**Input data**
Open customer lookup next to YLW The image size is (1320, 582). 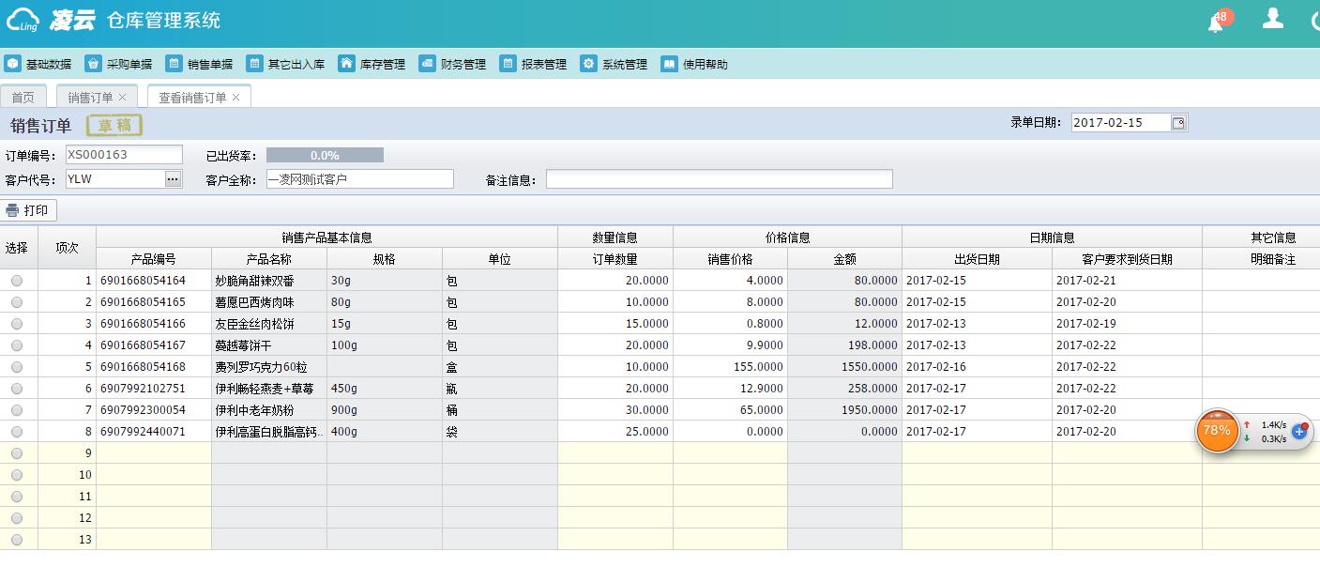pyautogui.click(x=173, y=179)

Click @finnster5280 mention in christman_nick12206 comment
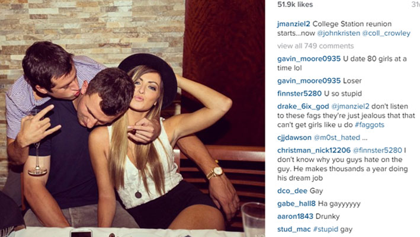pyautogui.click(x=377, y=150)
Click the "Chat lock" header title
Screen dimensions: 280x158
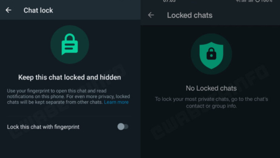(x=38, y=10)
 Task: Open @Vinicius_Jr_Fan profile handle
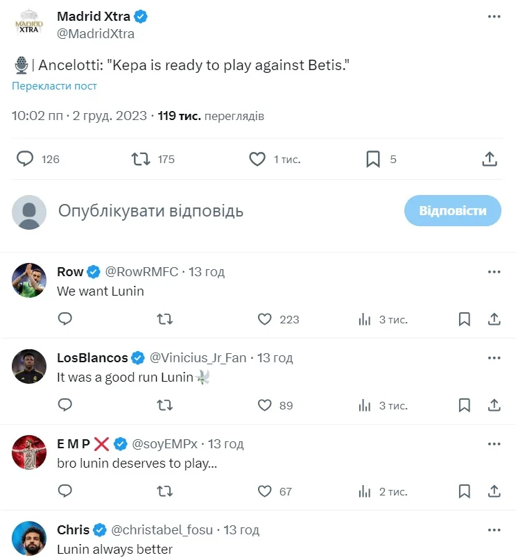[198, 358]
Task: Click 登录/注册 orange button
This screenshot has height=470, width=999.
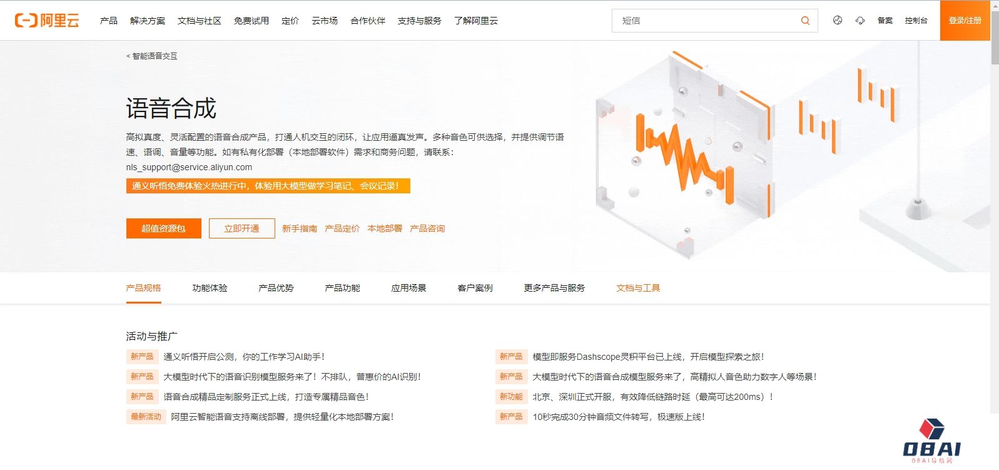Action: pos(965,21)
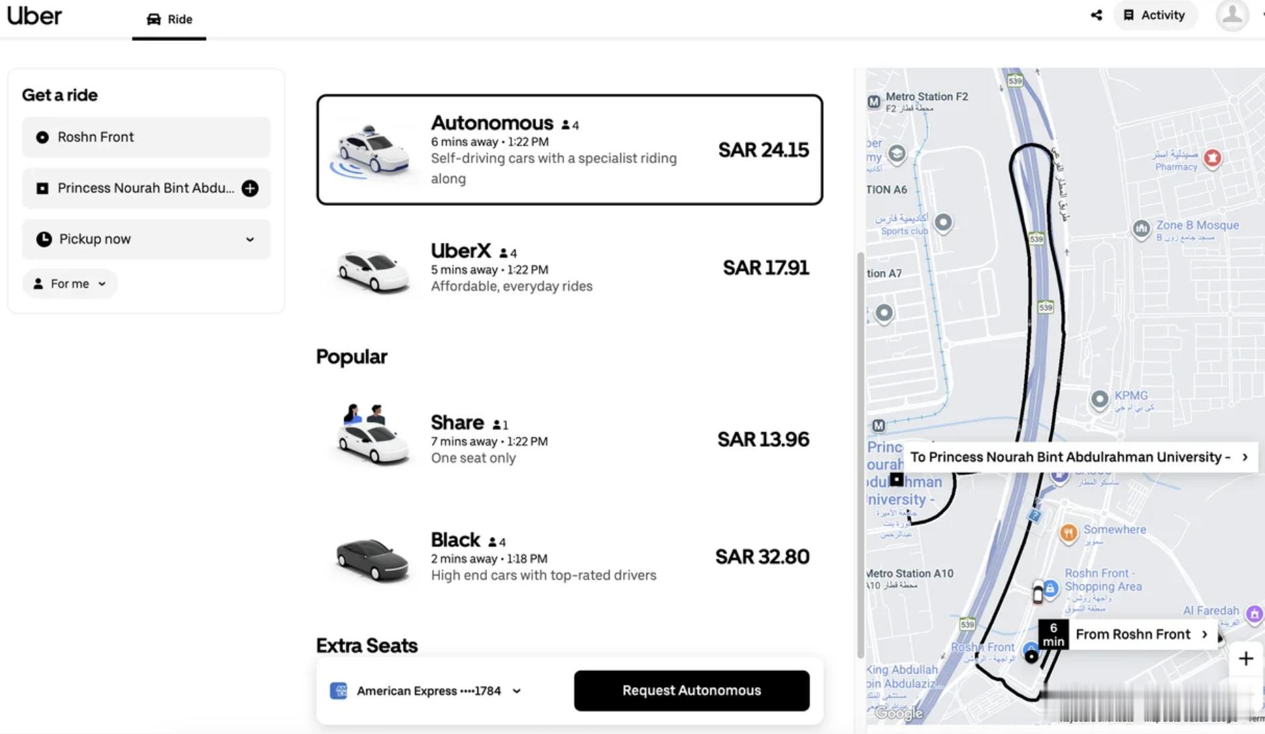The width and height of the screenshot is (1265, 734).
Task: Click the add stop plus icon
Action: [249, 189]
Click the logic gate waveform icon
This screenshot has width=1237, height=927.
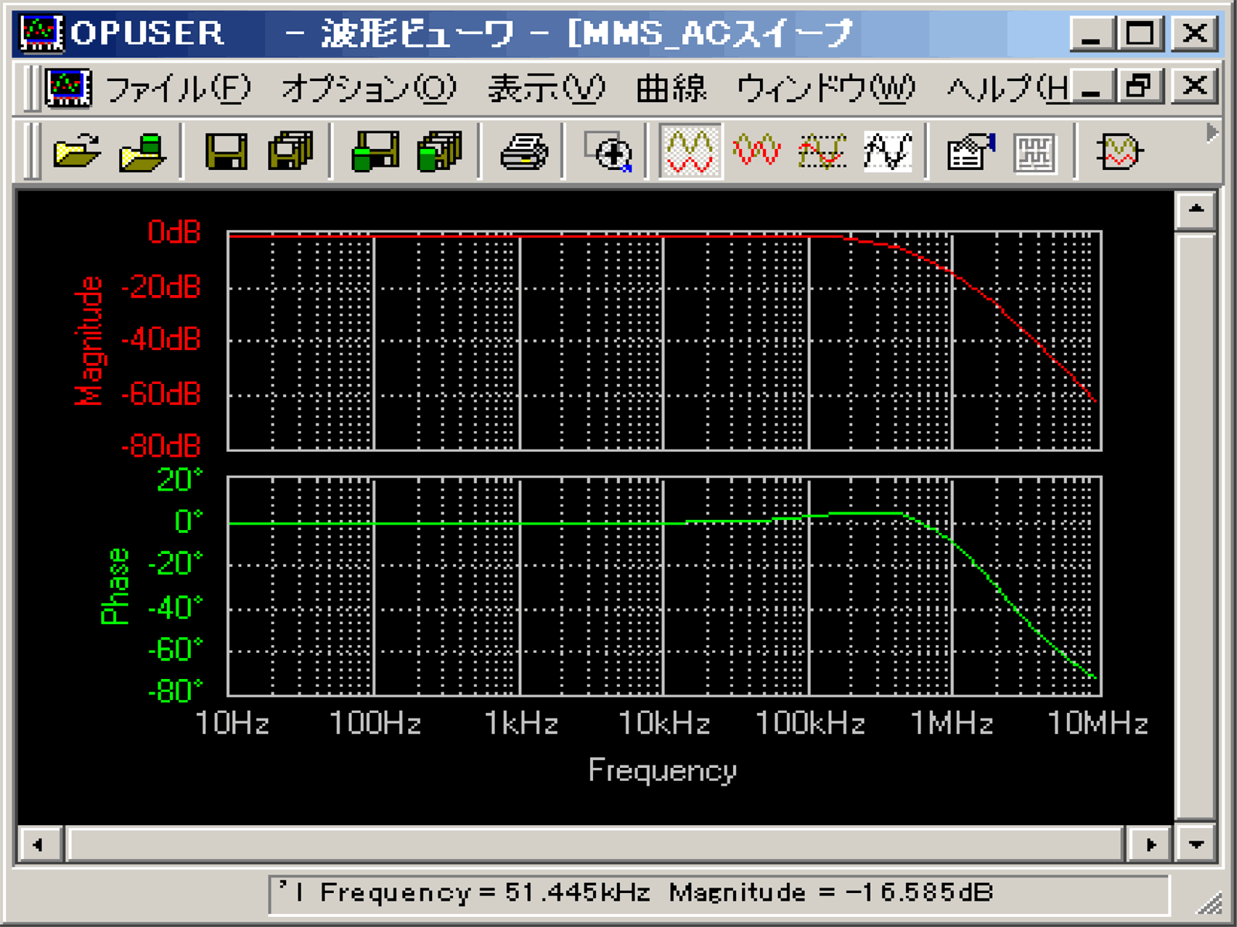pos(1119,151)
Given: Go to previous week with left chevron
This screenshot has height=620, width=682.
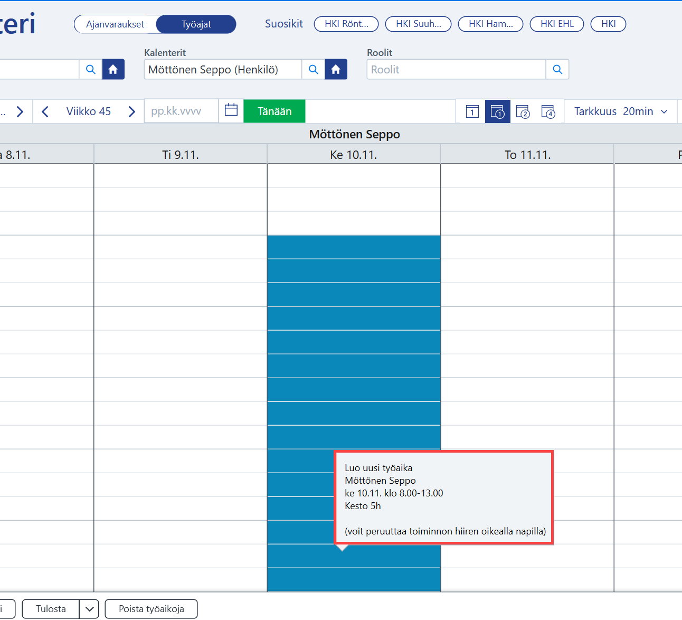Looking at the screenshot, I should pos(45,111).
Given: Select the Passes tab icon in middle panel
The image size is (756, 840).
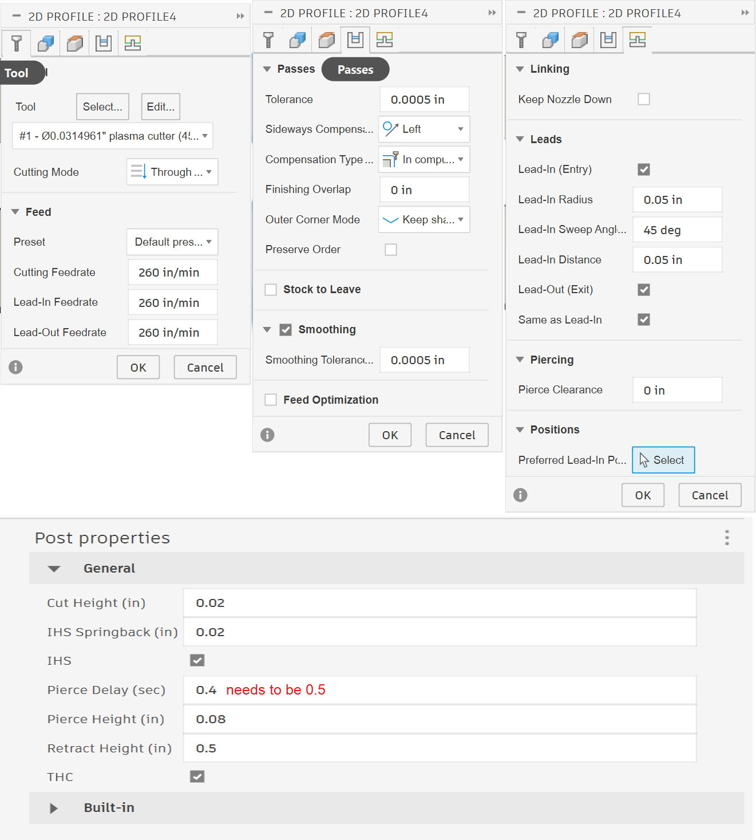Looking at the screenshot, I should (x=355, y=40).
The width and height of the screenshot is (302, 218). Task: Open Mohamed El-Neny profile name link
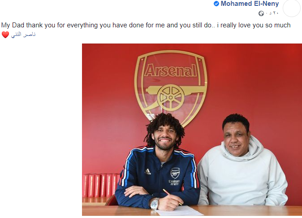tap(250, 4)
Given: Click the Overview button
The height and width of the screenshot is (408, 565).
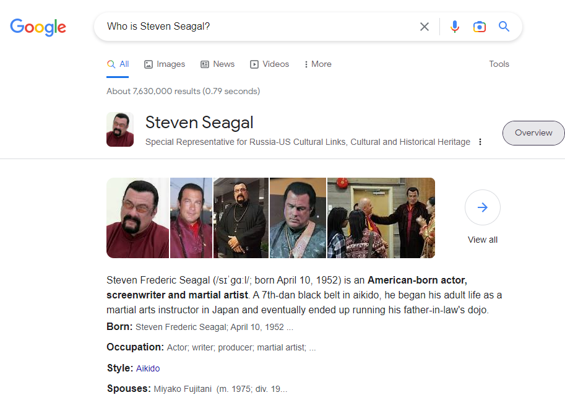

**To do**
Show every line in the records above that contains the word "Given".

**Written solution**
Given: Go to previous week with left chevron
Given: Select the Passes tab icon in middle panel
Given: Click the Overview button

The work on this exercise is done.